Yeesh, that is hard for me to admit since one of the last arguments I had with my vanilla college boyfriend was along the lines of :
him: "You haven't been working out lately and you've been stressed, I think you should start working out again, you'd be happier."
me: "How would you know better than me what would make me happy?! I know how to take care of myself!"

Yeah, I was a little more stubborn and bitter back then... and he wasn't a dominant man. 

Oh, another example is he has me spell check everything now.  I know it is a good thing, it improves my presentation of myself, it is just something I never considered that important, but he cares, and it is an improvement. 




daddyncherry -> RE: BDSM as a life tool (12/5/2007 5:39:45 PM)

quote:

ORIGINAL: Tigrita

I don't like to admit it, because I take pride in handling my own life very well, but knowing he has expectations of me, his suggestions, bordering on orders, to do certain things like exercise first thing in the morning give me that little extra motivation to keep my life running smoothly.  I don't need him to do that, I'd still stay fit if he didn't, but it does make it a little easier, and a little more efficient.  And I'd feel diminished if he did too much of that sort of thing, I like taking responsibility for things myself, but for certain things it is nice. 

Yeesh, that is hard for me to admit since one of the last arguments I had with my vanilla college boyfriend was along the lines of :
him: "You haven't been working out lately and you've been stressed, I think you should start working out again, you'd be happier."
me: "How would you know better than me what would make me happy?! I know how to take care of myself!"

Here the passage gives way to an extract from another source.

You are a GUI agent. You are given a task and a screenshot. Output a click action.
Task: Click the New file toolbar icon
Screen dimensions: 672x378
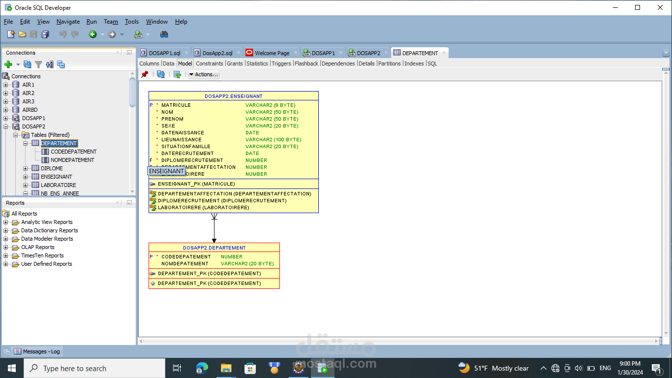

Yeah, I was a little more stubborn and bitter back then... and he wasn't a dominant man. 

Oh, another example is he has me spell check everything now.  I know it is a good thing, it improves my presentation of myself, it is just something I never considered that important, but he cares, and it is an improvement. 



Yes Yes Yes...this is sooo true....living up to a M's expectations is much easier than me living up to my own...i'm more likely to keep a promise to him or do something that he tells me than to do it of my own motivations......Sad but true.




LuckyAlbatross -> RE: BDSM as a life tool (12/5/2007 6:01:32 PM)

Anything can be useful to anyone- just depends on what makes YOU particular box tick.

For a lot of people, bdsm would be harmful.  For a lot of people, bdsm is great.